Clusterception Part 2: Initial Azure setup

eliasvakkuri

Elias Vakkuri

Posted on December 4, 2022

Clusterception Part 2: Initial Azure setup

This post is part of a series on running Kafka on Kubernetes on Azure. You can find links to other posts in the series here. All code is available in my Github.

In part 2 of the series, I will set up a VNET, Azure Container Registry, and Azure Kubernetes Service (AKS). The end goal is to set up the infrastructure so that we're ready to start deploying Kafka in the next part.


Overview

For AKS, there are a LOT of different settings that you can tweak when provisioning your cluster - look at the length of the resource format definition. Especially in networking there are many options.

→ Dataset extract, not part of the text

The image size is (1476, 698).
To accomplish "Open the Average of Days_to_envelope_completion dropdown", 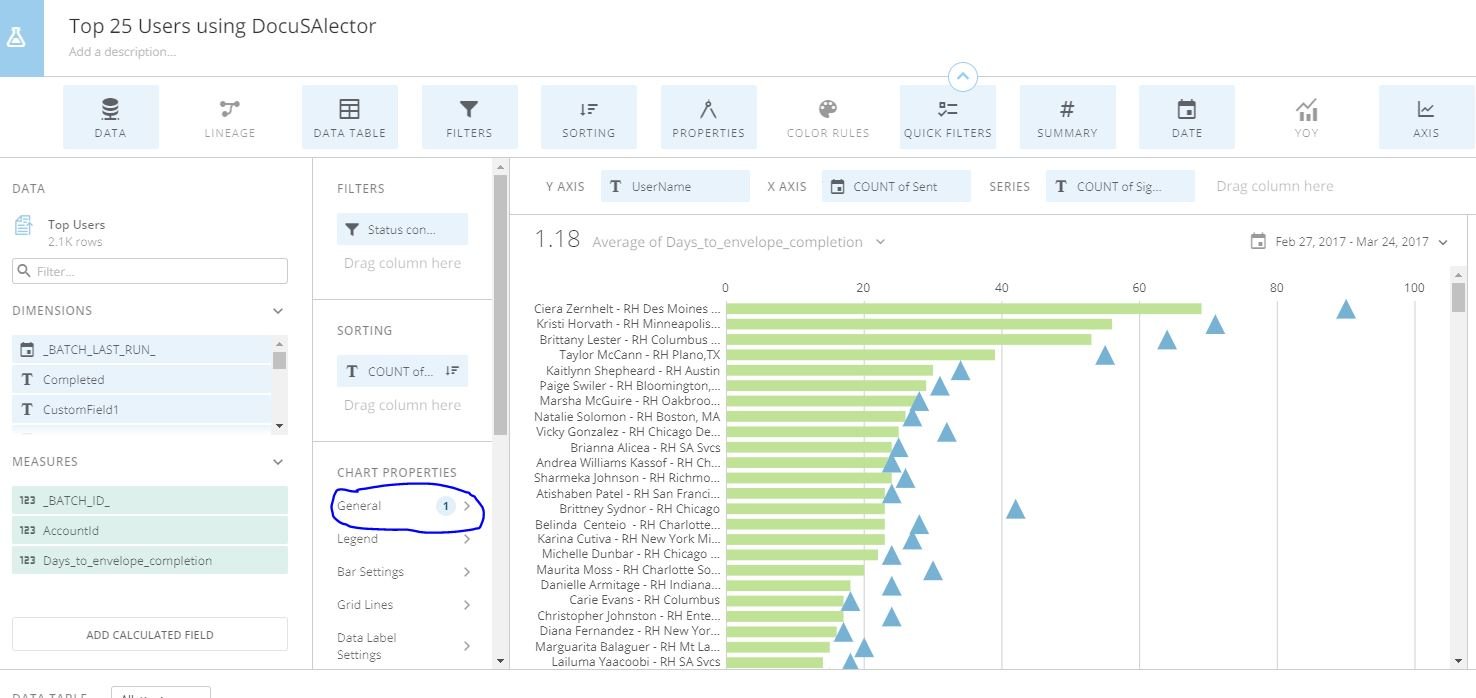I will pos(879,241).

To keep this post to a reasonable length, I will focus on AKS, and the following topics:

  • Securing access to AKS's control plane APIs (if there's one thing you secure, make it this one)
  • Integration between AKS and Container Registry
  • Expandability for future services

As I am creating a development cluster, we do not require production-grade settings for sensitive data. I'll look at configurations that are simple to implement and use and simultaneously increase your cluster's security.

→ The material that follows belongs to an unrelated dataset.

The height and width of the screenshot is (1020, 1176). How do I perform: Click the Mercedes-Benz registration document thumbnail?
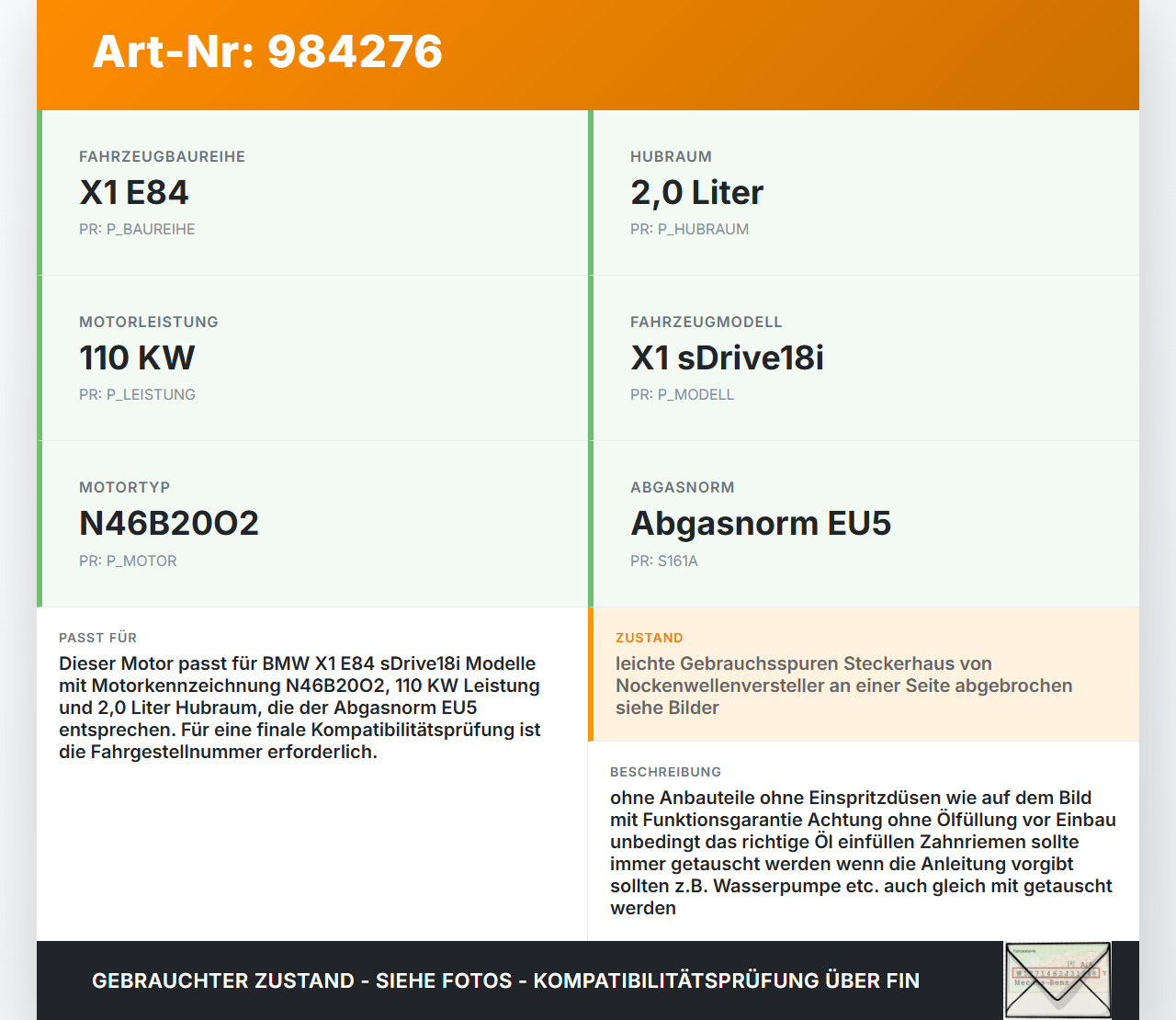(1057, 980)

By the end, my architecture will look like this (diagram created with draw.io and Azure stencil):

Architecture diagram, created with Draw.io and Azure stencil

I have drawn AKS control plane outside of the VNET, as the control plane's nodes usually live in a separate VNET (and subscription) managed by Microsoft. There is in preview an option to deploy also the control plane to your VNET, but I don't see a reason for that here.

Using Bicep

I will set up the infrastructure in Bicep language. I mainly use Terraform in projects, but Bicep looks like a good alternative for Azure-only setups. Over the older ARM templates, Bicep has a number of benefits:

  • Easier to read and write: First and foremost, Bicep is much easier to read and write than ARM templates. I foresee much less wasted time figuring out where a curly brace is missing when validation won't pass. Also, the autocomplete and suggestions in VS Code work great.
  • Decorators: You can use parameter decorators as one easy way to document your solution and add validations. In the full templates, I use decorators to add a description and to set a list of allowed values.
  • Named subresources: We create the subnets as part of the VNET declaration, but then we immediately retrieve the subnet resources using the existing keyword. This way, we can refer to the subnet directly, as we'll see when creating the AKS cluster.
  • Simpler modules: When using ARM templates, you need to deploy the linked templates somewhere Azure can reach them. With Bicep, Azure CLI combines all the modules into 1 ARM template, so it's enough to have all the templates locally available.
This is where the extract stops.